**Exercise prompt**
Continue the PyTorch notebook on setting training arguments, starting after its last line.

**Text block**
# Torch
## Check GPU¶

In [1]:
import torch
import numpy as np
import sys
sys.path.append('..')

from torchlib.utils import list_device,set_device

# S1: check GPU
#list_device()

# S2: default parameters
set_device(1)
np.set_printoptions(precision = 2)
torch.set_default_dtype(torch.float32)
torch.set_printoptions(precision=4)
torch.backends.cudnn.benchmark = True
torch.set_printoptions(sci_mode=False)

the rosdep view is empty: call 'sudo rosdep init' and 'rosdep update'


Using Device 1 : TITAN Xp


# Set Arguments

In [2]:
import argparse
import sys
import os
import time
import pickle

parser = argparse.ArgumentParser()

'''Training Parameters'''
parser.add_argument('--batch_size', type=int, default=300, help='minibatch size')
parser.add_argument('--num_epochs', type=int, default=80, help='number of epochs')
parser.add_argument('--grad_clip', type=float, default=5., help='clip gradients at this value')
parser.add_argument('--learning_rate', type=float, default=0.0001, help='learning rate')
parser.add_argument('--learning_rate_clip', type=float, default=0.0000001, help='learning rate clip')
parser.add_argument('--decay_rate', type=float, default=.75, help='decay rate for rmsprop')
parser.add_argument('--weight_decay', type=float, default=.0001, help='decay rate for rmsprop')
parser.add_argument('--batch_norm_decay', type=float, default=.999, help='decay rate for rmsprop')
parser.add_argument('--keep_prob', type=float, default=1.0, help='dropout keep probability')
parser.add_argument('--lamda_weights', type=float, default=.01, help='lamda weight')
parser.add_argument('--data_argumentation', type=bool, default=True, help='whether do data argument')
parser.add_argument('--is_normalization', type=bool, default=True, help='whether do data nomalization')
parser.add_argument('--target_image_size', default=[300, 300], nargs=2, type=int, help='Input images will be resized to this for data argumentation.')
parser.add_argument('--output_dim', default=3, type=int, help='output dimention.')
parser.add_argument('--feat_dim', default=128, type=int, help='feature dimention.')

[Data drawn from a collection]
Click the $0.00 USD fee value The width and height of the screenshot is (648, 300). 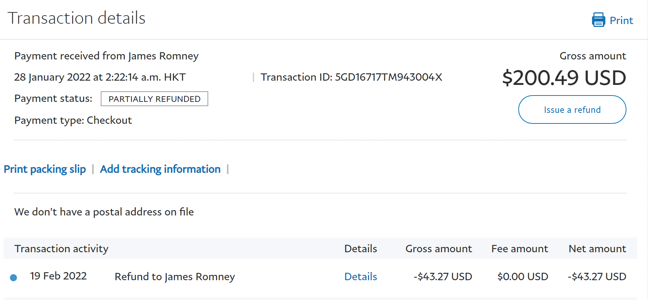523,276
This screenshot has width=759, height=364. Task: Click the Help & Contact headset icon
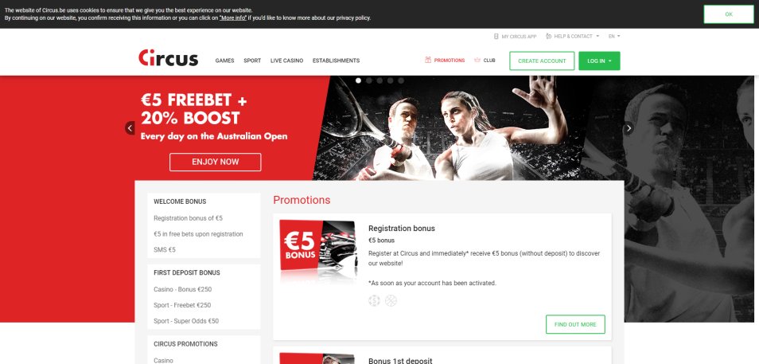[x=548, y=37]
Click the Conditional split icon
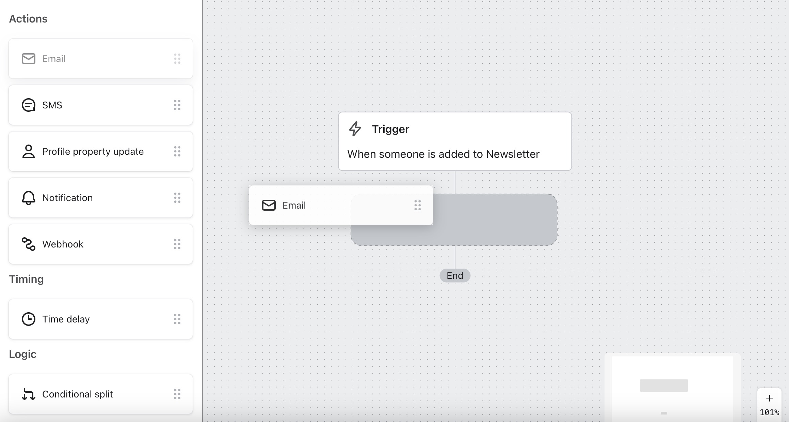The height and width of the screenshot is (422, 789). (x=28, y=394)
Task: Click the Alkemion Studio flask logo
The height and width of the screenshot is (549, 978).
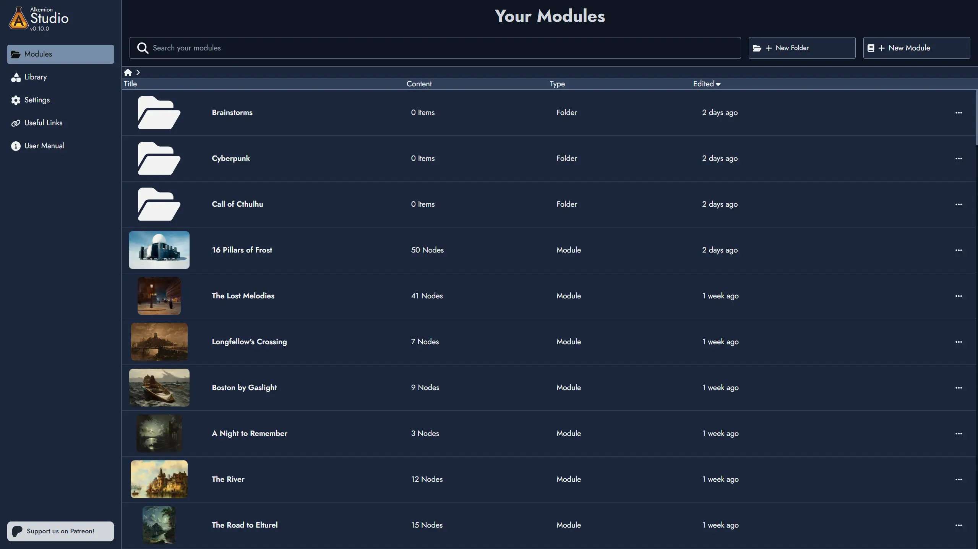Action: [x=18, y=18]
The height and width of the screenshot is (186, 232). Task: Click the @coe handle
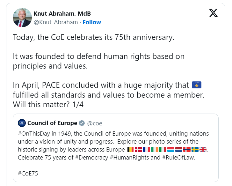pos(95,123)

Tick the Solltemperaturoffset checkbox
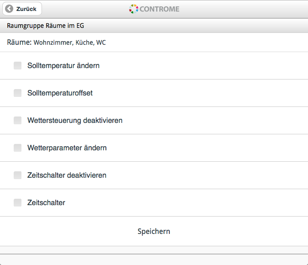[17, 93]

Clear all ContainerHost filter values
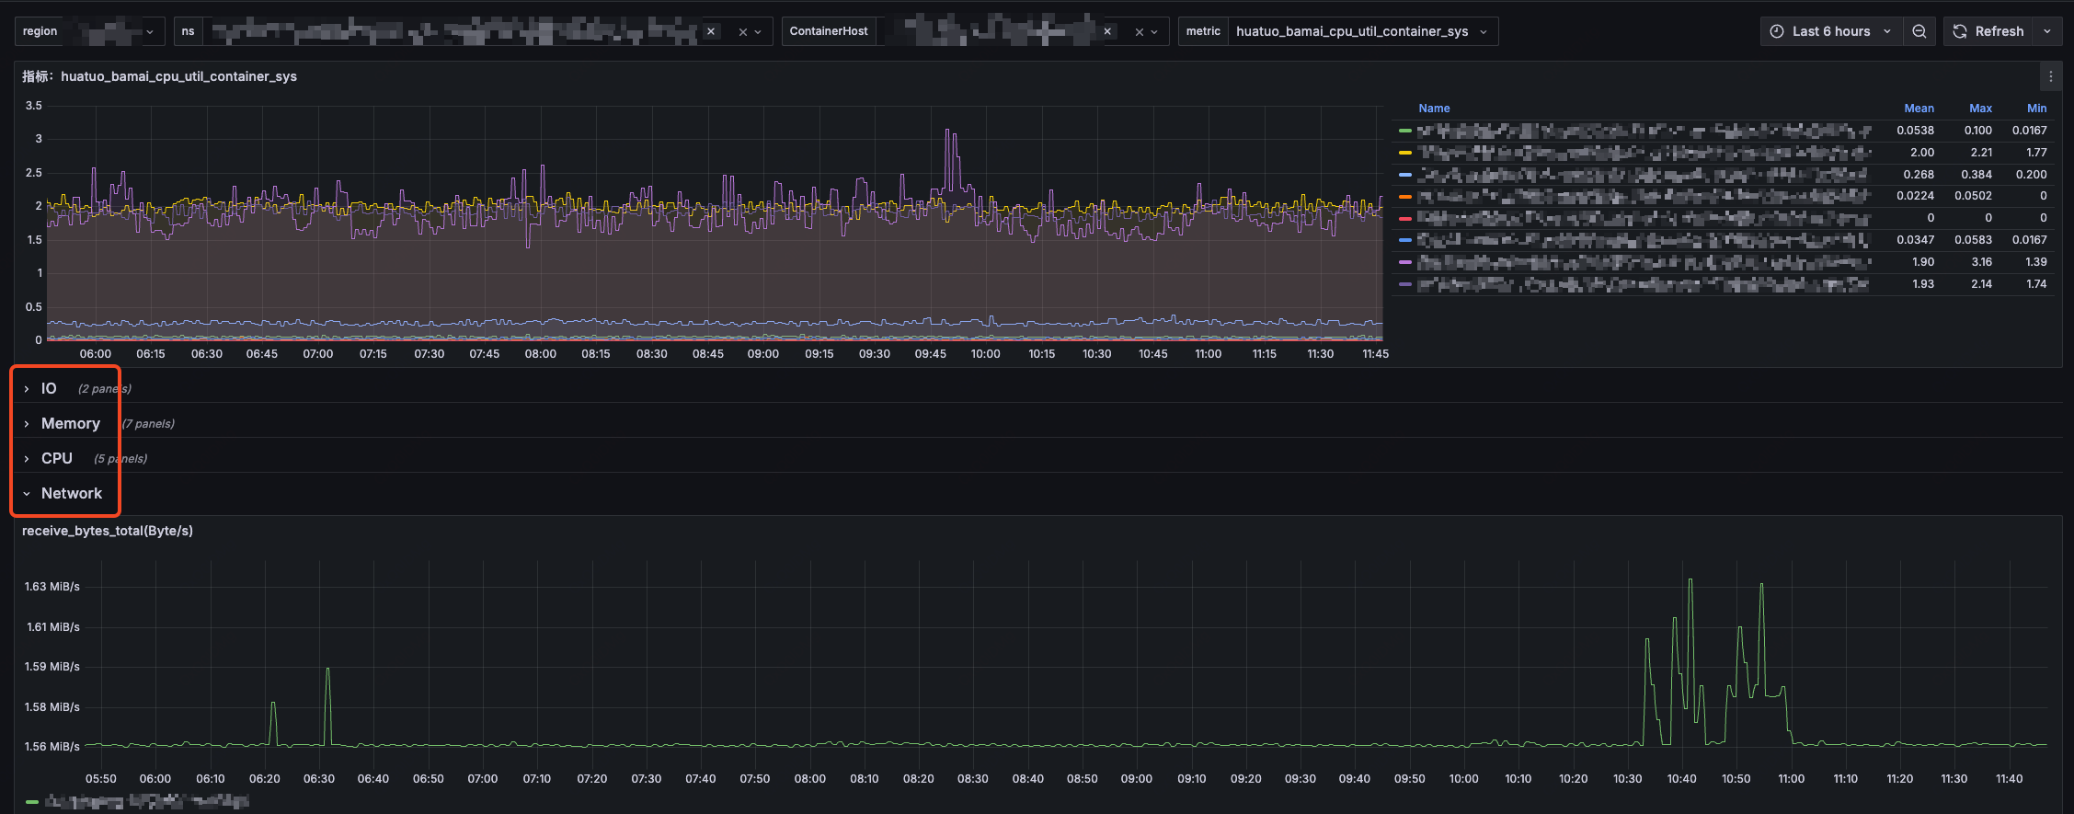tap(1139, 32)
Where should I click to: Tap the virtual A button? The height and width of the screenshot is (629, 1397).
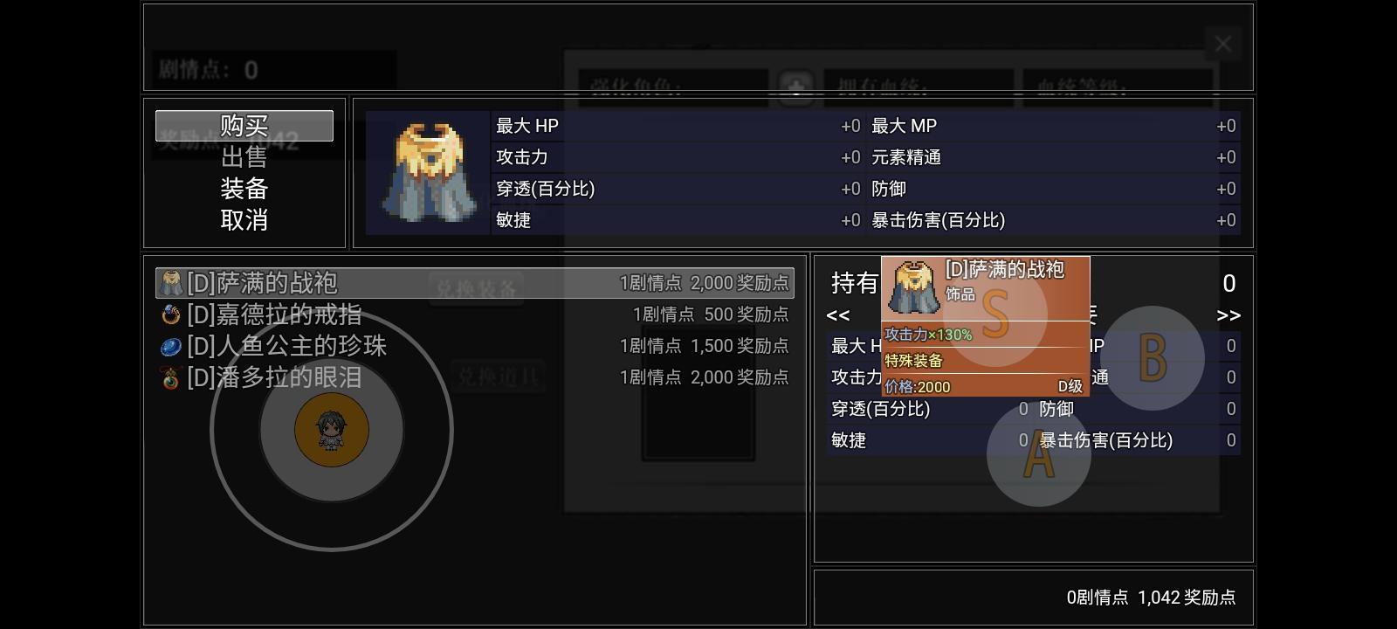click(1039, 454)
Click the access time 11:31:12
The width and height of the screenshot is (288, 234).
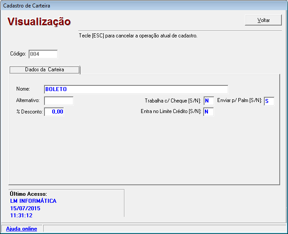click(x=21, y=216)

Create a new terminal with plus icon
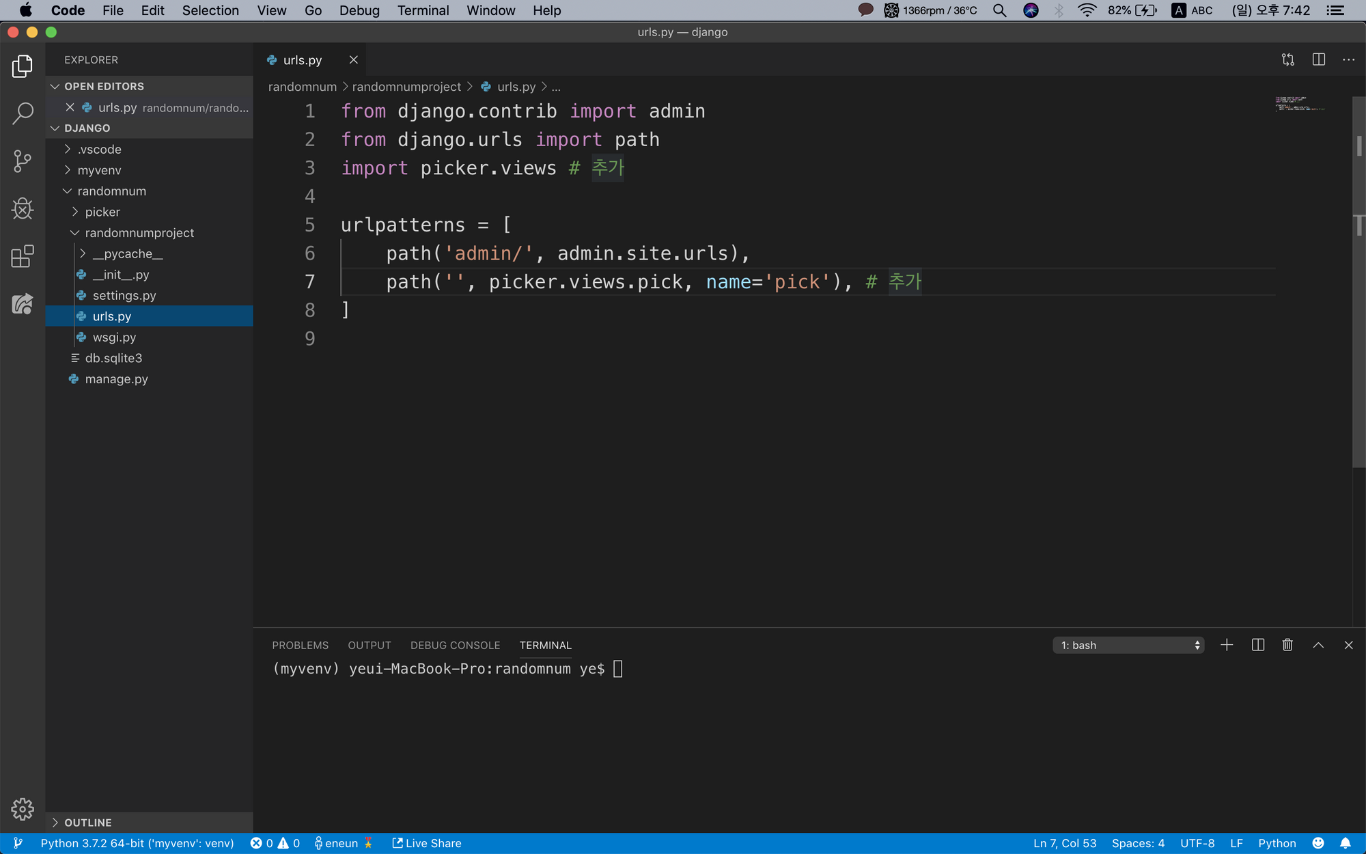1227,645
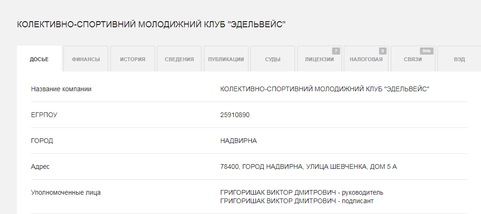Click the page heading with the club name
The width and height of the screenshot is (481, 214).
[x=151, y=24]
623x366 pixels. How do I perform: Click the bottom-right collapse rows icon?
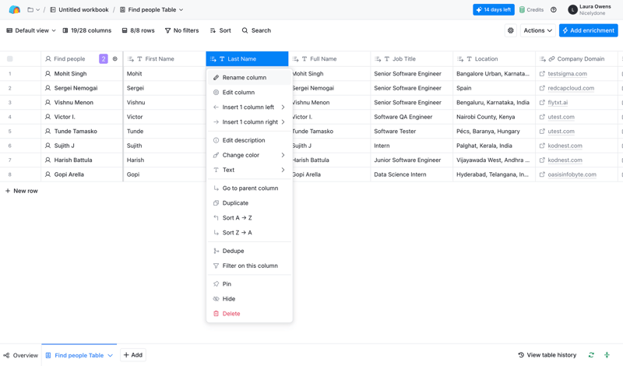tap(607, 355)
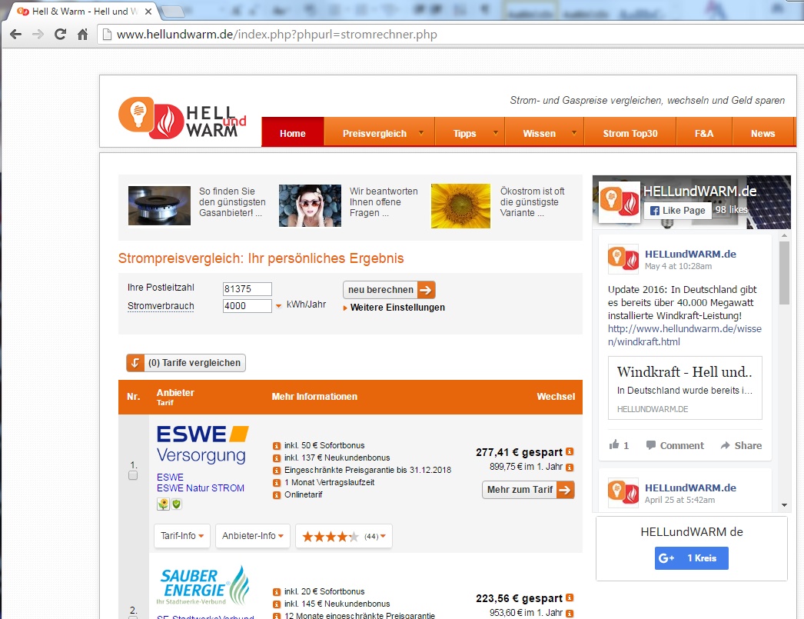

**Output for this task**
'''Configure'''
parser.add_argument('--network', type=str, default='vggnet_localization')
parser.add_argument('--model_dir', type=str, default='/notebooks/global_localization/gps_net_torch', help='rnn, gru, or lstm')
'''
parser.add_argument('--train_dataset', type=str, default = ['/notebooks/michigan_nn_data/2012_01_08',
                                                            '/notebooks/michigan_nn_data/2012_01_15',
                                                            '/notebooks/michigan_nn_data/2012_01_22',
                                                            '/notebooks/michigan_nn_data/2012_02_02',
                                                            '/notebooks/michigan_nn_data/2012_02_04',
                                                            '/notebooks/michigan_nn_data/2012_02_05',
                                                            '/notebooks/michigan_nn_data/2012_03_31',
                                                            '/notebooks/michigan_nn_data/2012_09_28'])
'''
#parser.add_argument('--train_dataset', type=str, default = ['/notebooks/michigan_nn_data/test'])
parser.add_argument('--train_dataset', type=str, default = ['/notebooks/michigan_nn_data/2012_01_08'])

parser.add_argument('--norm_tensor', type=str, default = ['/notebooks/global_localization/norm_mean_std.pt'])

parser.add_argument('--seed', default=1337, type=int)
parser.add_argument('--save_every', type=int, default=1000, help='save frequency')
parser.add_argument('--display', type=int, default=10, help='display frequency')
parser.add_argument('--tensorboard', type=bool, default=True, help='open tensorboard')
parser.add_argument('--cuda_device', type=int, default=1, help='cuda device')

sys.argv = ['']
args = parser.parse_args()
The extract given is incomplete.